床を蹴って前へと飛び出すと木刀を投げつけた。鐵がそれを対処している間に壁を蹴って方向を変え、側頭部を蹴り飛ばした。
「ガハッ!」
側頭部に受けた衝撃によって一時的に気を失った鐵は、俺の蹴りの勢いで数十メートル先に吹き飛んだ。
「次はテメェだ、御影!」
「見事! 褒美として貴殿の相手を務めようぞ!」
「そいつはありがたいな! テメェもぶっ飛ばしてやるよ」
重心の位置を気付かれぬように移してから接近すると、顎を蹴り上げてから足を首に
「大したことないじゃねぇか」
勝った気になって安心していると、御影の巨体によってあっさりと拘束が解かれてしまった。
「貴殿の体が大きかったら動けなかったかもしれぬが、重りとしては貴殿の体は不十分だった」
「そうかよ! だったらこうだ!」
俺の体を透明にさせると気配を殺して近づき、防御壁によって硬くした足で金的を蹴り飛ばす。すると御影は涙を浮かべながら悲鳴を上げ、泡を吹く始末だ。有効打になるようなので何度か金的を蹴ってみると、ついには気絶してしまった。
「去勢していたらその巨体を保つのは無理だと思ったよ。男の弱点は金的だよな、やっぱり。ハハハハハ」
毒針を舐めなかったので今回は倒れずにすんだ。そして二人の片足のアキレス腱を切らせてもらうと、江渡弥平を探すために先を急いだ。

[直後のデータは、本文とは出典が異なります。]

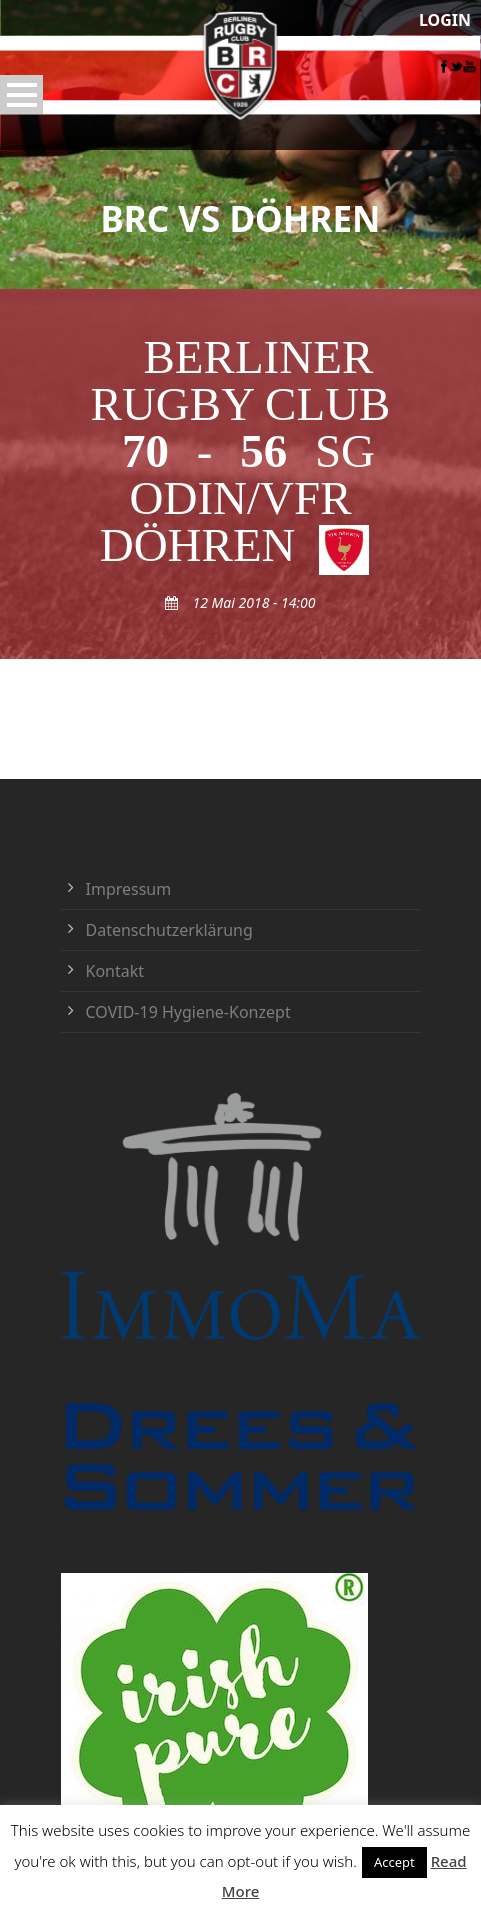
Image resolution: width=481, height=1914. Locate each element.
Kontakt (115, 971)
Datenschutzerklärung (169, 930)
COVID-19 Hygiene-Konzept (188, 1012)
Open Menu (21, 94)
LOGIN (445, 20)
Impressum (129, 889)
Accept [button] (394, 1862)
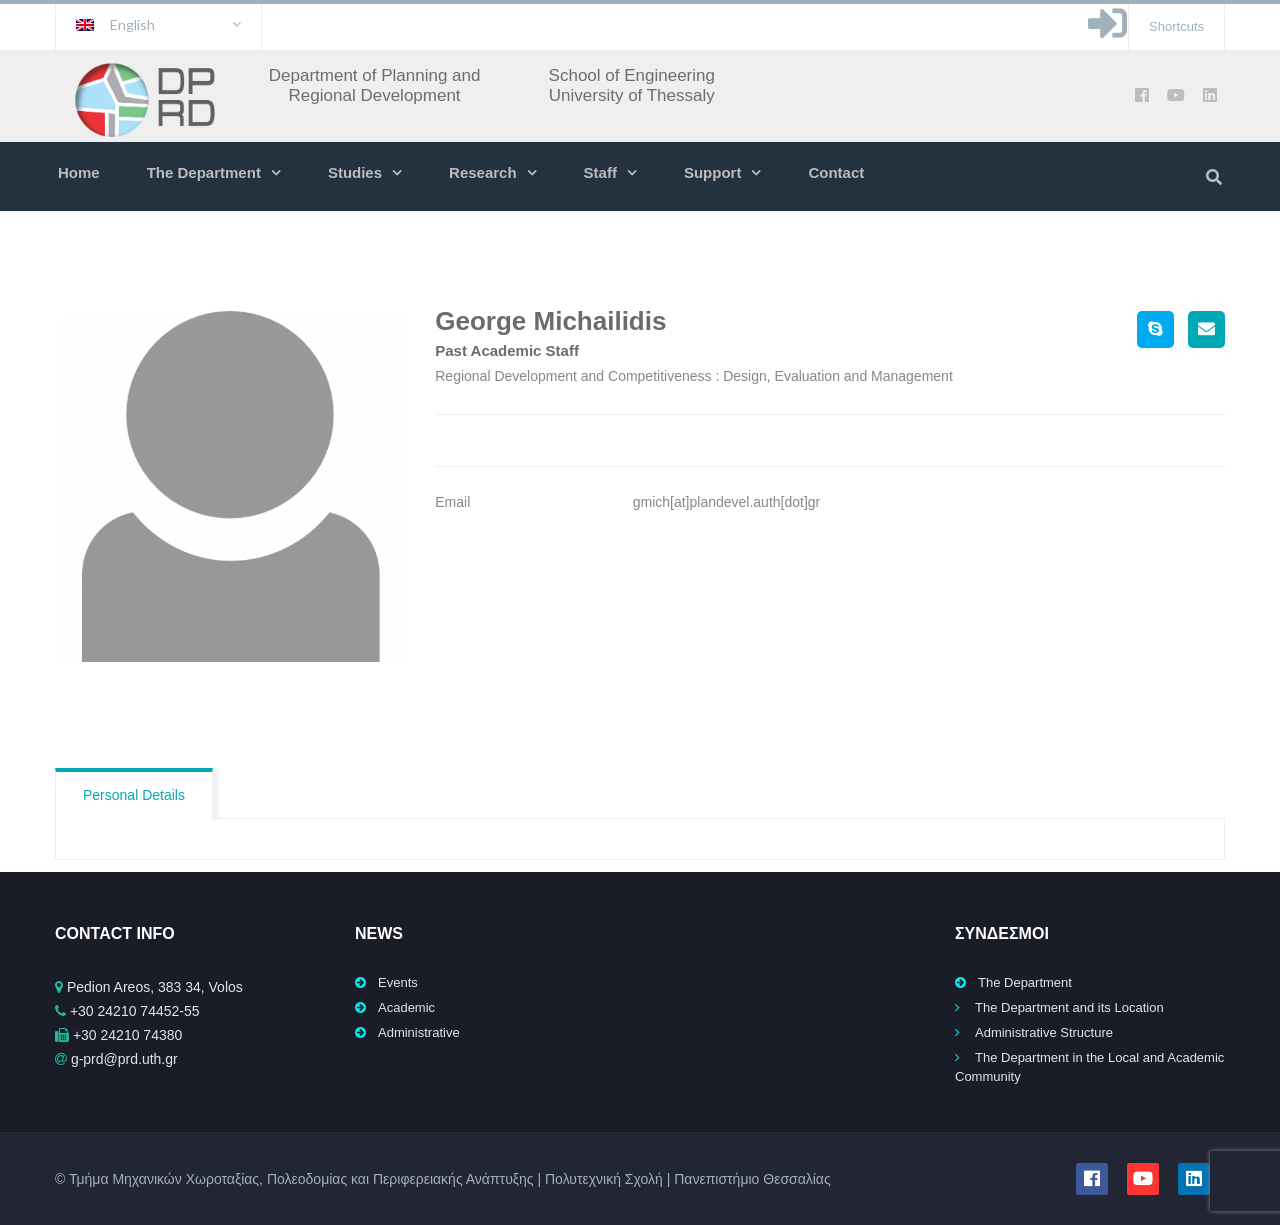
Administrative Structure (1044, 1032)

二百メートルほどあった通路を抜けるとやけに広い部屋があり、その中央を陣取っていたのは爽やかな好青年だった。
ムカつくほど
「まさかとは思うが、御影と鐵は負けたのか?」
「そのまさかだ。あの二人は俺に負けたよ」
「ボスに聞いていた通り、本当に伊達政宗の軍勢は強いんだね。で、君はその政宗か? それとも政宗の配下の一人か?」
「何だ、目が動いていないと思ったら二つとも義眼かよ。盲目か」
「問いに答えよ。君が政宗なのか?」
「いかにも、いずれ世界を席巻するであろう伊達政宗様とは俺のことだ」
「おやおや、政宗というのは誇大妄想狂だったのか。いただけないね」
「誰が誇大妄想狂だって? 一度も誇大妄想をしたことなんてないんだが」
「まあまあ。目が悪い者同士、仲良くしようよ」
「お前の場合は目がないだろ」
目が見えていないのなら気配さえ消せばすぐにでも倒せる。あっけないと思いつつ青年を攻撃しようとしたら、逆に反撃されて右腕にダメージを受けてしまった。